In its February 16 Order, FERC declined to follow the 2010 HMG’s approach as the framework for the Commission’s analysis of horizontal market power. The Commission explained that it would retain its five-step framework, including the CAS as part of its first step, as the CAS provides a useful conservative check to allow parties to quickly identify mergers unlikely to present competitive problems at a relatively low cost. The Commission stated that its current approach, which provides analytical and procedural certainty, is also flexible enough to incorporate theories outlined in the 2010 HMG, and that it has previously, and will continue to, look beyond the HHI screens in its review process when warranted.

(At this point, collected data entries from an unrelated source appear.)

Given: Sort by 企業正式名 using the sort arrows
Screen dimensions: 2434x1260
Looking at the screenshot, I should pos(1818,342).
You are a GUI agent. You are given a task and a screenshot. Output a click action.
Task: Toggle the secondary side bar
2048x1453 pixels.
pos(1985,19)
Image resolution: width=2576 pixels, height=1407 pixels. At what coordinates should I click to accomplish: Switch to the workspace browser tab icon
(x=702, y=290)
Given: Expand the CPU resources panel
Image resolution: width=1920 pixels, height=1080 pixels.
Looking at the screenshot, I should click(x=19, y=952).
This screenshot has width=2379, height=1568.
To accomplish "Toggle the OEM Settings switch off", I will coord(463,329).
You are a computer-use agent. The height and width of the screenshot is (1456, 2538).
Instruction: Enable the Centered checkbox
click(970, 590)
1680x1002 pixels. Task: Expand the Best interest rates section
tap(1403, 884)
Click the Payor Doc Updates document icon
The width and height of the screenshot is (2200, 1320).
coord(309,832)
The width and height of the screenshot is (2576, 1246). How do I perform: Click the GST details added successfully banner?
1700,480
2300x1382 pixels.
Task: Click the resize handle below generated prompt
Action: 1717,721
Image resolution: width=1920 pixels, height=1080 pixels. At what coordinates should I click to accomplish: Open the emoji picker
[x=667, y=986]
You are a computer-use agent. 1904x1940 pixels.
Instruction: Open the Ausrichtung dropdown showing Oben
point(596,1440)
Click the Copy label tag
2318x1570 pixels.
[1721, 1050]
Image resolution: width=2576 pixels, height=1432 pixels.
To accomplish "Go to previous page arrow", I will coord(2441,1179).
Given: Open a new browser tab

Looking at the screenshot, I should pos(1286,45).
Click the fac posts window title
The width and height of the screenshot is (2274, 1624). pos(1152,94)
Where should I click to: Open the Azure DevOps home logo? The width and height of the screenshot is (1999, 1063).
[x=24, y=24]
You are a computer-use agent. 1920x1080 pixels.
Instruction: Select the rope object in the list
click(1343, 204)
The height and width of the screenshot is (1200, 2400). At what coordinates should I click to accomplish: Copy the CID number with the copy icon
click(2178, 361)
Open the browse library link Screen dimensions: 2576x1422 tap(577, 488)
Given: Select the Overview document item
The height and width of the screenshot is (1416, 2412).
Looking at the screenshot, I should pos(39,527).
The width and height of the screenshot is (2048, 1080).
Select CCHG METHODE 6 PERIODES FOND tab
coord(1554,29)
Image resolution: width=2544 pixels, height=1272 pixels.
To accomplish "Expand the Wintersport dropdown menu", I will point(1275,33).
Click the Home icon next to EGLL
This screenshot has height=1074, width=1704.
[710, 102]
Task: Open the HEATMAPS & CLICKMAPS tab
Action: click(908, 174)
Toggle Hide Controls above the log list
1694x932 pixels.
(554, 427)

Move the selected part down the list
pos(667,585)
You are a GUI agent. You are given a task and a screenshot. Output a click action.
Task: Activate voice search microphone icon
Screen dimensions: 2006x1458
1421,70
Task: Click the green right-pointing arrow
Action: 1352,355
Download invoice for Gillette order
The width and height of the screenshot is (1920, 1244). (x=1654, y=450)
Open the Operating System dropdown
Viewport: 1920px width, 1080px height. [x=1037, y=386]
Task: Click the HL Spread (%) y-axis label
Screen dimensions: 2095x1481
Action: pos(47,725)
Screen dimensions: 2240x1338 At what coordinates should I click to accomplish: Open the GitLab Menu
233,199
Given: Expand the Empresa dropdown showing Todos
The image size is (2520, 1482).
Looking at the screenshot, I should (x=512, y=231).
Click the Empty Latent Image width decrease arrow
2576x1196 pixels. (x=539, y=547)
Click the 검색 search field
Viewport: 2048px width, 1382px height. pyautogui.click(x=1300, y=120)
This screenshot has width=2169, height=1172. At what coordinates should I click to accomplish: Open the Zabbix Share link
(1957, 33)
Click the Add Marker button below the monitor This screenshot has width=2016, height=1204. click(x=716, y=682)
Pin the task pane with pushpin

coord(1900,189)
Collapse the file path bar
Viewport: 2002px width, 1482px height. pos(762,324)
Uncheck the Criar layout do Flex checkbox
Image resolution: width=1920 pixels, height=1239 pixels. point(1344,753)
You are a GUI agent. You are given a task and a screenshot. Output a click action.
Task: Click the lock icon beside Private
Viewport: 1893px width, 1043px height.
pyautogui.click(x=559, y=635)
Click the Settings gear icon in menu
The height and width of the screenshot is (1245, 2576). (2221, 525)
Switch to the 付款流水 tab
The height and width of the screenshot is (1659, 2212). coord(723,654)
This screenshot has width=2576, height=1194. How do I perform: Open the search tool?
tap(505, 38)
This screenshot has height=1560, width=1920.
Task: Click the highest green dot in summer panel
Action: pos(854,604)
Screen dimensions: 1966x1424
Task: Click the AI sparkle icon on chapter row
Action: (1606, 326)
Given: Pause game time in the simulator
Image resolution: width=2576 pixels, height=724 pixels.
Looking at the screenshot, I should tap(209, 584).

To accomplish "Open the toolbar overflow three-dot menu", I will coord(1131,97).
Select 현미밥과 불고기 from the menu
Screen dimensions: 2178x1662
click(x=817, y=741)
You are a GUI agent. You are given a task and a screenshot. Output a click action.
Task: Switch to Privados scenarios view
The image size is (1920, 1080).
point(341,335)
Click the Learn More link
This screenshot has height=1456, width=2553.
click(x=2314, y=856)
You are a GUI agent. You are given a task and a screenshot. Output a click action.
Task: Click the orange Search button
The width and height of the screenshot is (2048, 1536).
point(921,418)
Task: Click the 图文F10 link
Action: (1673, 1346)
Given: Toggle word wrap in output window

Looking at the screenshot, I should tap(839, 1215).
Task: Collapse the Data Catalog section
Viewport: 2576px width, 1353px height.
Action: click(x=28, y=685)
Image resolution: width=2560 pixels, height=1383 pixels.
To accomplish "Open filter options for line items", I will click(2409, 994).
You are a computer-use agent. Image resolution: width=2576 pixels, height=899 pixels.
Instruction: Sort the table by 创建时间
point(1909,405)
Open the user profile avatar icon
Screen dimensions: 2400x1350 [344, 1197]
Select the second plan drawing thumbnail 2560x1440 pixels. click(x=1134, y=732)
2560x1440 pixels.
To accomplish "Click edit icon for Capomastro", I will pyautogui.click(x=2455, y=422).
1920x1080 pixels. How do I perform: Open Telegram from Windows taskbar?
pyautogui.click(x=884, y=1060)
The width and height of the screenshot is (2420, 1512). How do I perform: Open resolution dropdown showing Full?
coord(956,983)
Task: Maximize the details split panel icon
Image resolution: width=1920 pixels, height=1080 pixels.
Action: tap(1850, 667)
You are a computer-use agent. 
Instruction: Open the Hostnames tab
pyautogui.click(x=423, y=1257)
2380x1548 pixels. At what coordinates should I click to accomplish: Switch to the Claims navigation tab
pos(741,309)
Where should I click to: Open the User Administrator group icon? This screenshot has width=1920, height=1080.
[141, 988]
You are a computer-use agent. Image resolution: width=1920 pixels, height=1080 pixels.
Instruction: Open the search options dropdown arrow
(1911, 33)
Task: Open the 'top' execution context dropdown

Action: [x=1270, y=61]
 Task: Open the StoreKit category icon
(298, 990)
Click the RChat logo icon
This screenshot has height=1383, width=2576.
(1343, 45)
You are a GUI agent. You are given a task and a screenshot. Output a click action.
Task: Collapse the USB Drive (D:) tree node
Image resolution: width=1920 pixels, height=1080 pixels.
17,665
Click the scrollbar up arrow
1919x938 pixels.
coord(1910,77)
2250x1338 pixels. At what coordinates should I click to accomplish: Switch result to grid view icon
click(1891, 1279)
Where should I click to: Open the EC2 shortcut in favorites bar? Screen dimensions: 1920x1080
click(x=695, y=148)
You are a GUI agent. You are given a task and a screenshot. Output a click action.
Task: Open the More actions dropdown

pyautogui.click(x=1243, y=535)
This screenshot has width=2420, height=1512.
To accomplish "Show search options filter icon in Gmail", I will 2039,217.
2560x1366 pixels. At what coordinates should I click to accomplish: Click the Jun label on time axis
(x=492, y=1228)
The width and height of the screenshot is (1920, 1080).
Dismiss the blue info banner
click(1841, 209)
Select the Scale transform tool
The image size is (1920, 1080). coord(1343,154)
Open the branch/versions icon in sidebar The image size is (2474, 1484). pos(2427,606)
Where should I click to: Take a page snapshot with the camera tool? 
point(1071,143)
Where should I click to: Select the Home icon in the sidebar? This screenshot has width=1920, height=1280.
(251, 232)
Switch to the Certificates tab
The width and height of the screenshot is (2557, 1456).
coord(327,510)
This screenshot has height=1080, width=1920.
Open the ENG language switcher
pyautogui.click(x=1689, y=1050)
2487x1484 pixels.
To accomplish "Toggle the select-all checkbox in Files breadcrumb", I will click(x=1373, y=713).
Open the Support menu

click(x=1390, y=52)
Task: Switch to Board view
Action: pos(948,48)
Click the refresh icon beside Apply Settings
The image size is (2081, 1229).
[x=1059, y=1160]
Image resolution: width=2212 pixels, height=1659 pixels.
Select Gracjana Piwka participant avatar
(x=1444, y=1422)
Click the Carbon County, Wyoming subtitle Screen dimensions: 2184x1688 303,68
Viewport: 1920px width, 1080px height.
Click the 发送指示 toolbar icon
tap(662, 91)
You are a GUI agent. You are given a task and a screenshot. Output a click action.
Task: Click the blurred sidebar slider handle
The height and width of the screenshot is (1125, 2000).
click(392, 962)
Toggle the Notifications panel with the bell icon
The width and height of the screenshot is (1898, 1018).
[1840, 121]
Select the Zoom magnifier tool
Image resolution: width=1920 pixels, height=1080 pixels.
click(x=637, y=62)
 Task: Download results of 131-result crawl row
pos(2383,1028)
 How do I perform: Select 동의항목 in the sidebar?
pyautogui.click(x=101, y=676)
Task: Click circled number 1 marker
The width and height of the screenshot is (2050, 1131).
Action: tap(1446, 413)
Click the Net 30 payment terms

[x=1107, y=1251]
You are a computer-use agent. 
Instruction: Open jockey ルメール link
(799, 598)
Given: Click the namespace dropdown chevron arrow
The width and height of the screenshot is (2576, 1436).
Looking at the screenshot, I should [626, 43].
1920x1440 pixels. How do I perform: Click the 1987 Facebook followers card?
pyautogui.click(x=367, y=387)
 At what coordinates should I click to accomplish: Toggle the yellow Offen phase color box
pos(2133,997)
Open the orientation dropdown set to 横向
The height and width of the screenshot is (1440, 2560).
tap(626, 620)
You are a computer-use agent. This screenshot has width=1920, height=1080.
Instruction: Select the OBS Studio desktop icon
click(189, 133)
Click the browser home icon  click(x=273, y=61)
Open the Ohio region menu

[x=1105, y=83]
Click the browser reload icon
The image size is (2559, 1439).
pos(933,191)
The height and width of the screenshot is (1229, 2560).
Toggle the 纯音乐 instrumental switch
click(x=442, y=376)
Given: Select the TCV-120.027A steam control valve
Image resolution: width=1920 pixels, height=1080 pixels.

The Commission also declined to adopt the revised, higher HHI thresholds presented in the 2010 HMG for use in its CAS. Noting its extensive experience with electrical markets and their distinct characteristics, as well as its intent to use the CAS to identify proposed transactions that clearly would have no adverse effect on competition, FERC stated that its current HHI thresholds are appropriate. The Commission also declined to initiate a more formal coordination process with the FTC and DOJ, as requested by one commenter. FERC stated that it will continue to coordinate with the federal antitrust agencies as appropriate, on a case-by-case basis.

Regarding its electric market-based rate program, FERC decided not to modify the current market power analysis and declined to alter the HHI threshold used in that screening process, noting that its current HHI threshold is already consistent with the 2010 HMG approach. With regard to the existing market share screen, FERC explained that, due to the physical and economic characteristics of electricity markets, including low elasticity of demand, market power is more likely to be present at lower market shares. Thus, FERC concluded that the current indicative screens used in its market-based rate analysis provide an appropriate balance between a “conservative but realistic screen” and imposing undue burdens on applicants. FERC also noted that its current analysis provides adequate flexibility to consider additional evidence when raised by an applicant or an intervenor.